#### YOUR OBJECTIVE:
The listing must be copied out in full and exactly; no images go with it.

#### DATA FOR THIS TASK:

##############################

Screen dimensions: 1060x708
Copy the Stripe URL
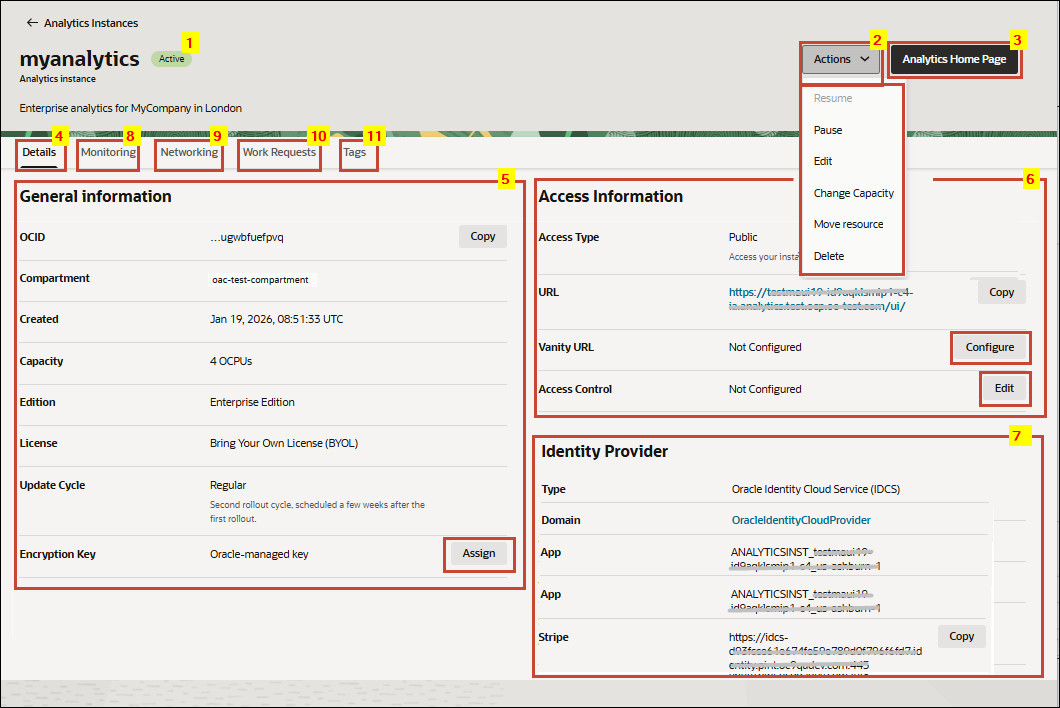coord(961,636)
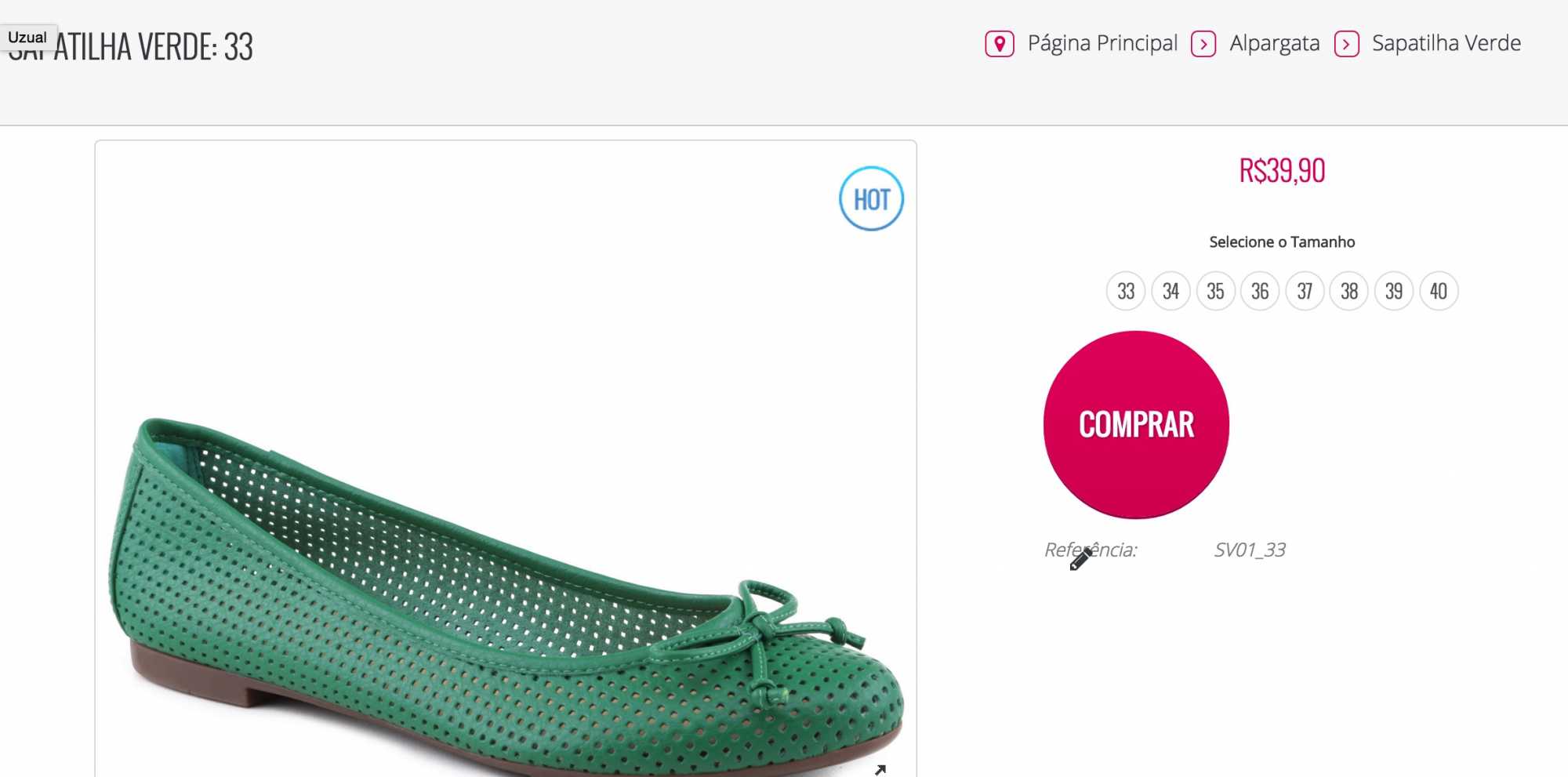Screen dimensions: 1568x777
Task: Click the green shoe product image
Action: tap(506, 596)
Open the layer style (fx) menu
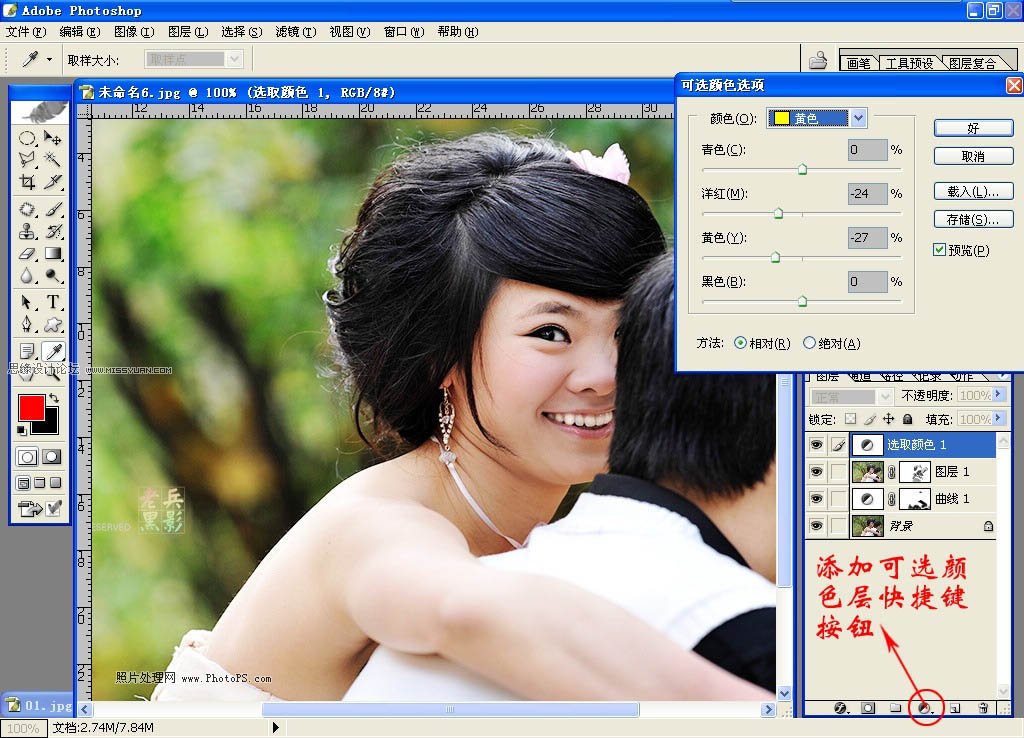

##############################

#### TASK RESPONSE:
Screen dimensions: 1060x708
Copy the Stripe URL
coord(961,636)
Screen dimensions: 1568x777
Task: Click the green shoe product image
Action: tap(506, 596)
Open the layer style (fx) menu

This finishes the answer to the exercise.